◆ **WHAT THIS TASK INVOLVES**
Reproduce the data below in full and to the letter, images excepted.

######

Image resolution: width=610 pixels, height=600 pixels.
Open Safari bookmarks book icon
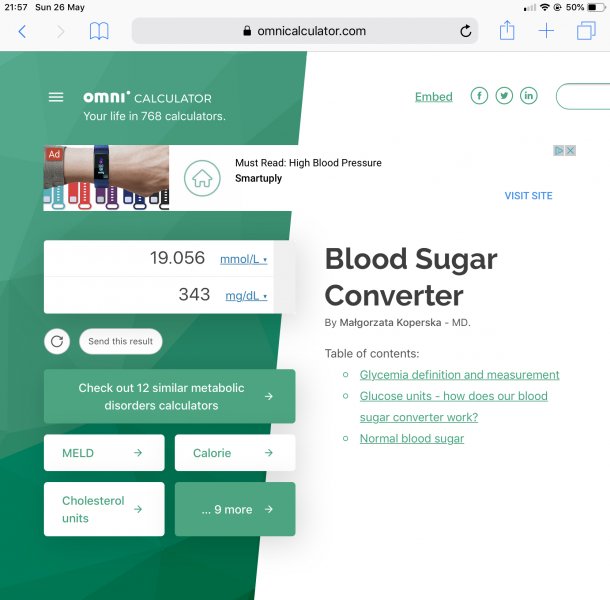pos(99,31)
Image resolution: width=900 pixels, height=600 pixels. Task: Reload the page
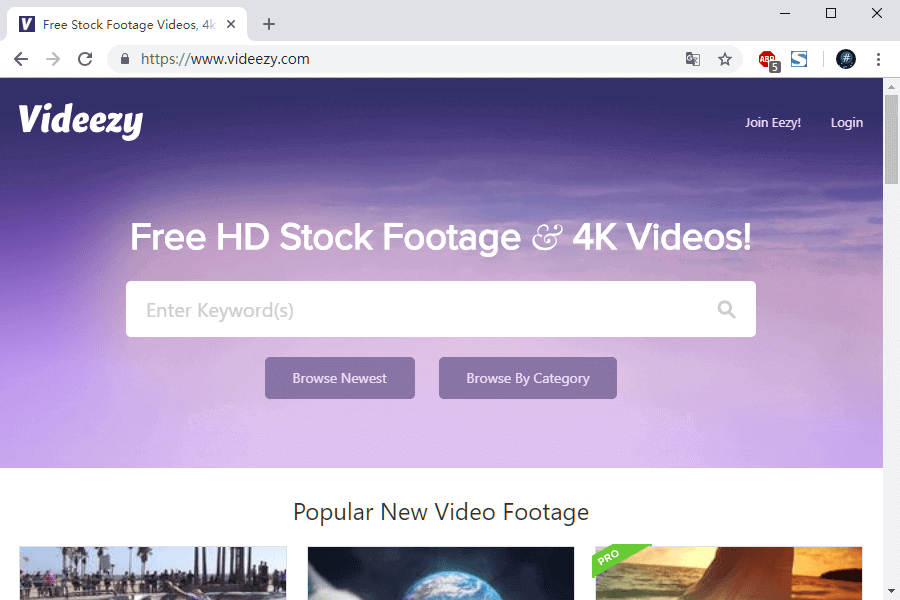click(85, 59)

######

◆ **TASK ANSWER**
Image resolution: width=610 pixels, height=600 pixels.
Open Safari bookmarks book icon
pos(99,31)
Image resolution: width=900 pixels, height=600 pixels. Task: Reload the page
click(85, 59)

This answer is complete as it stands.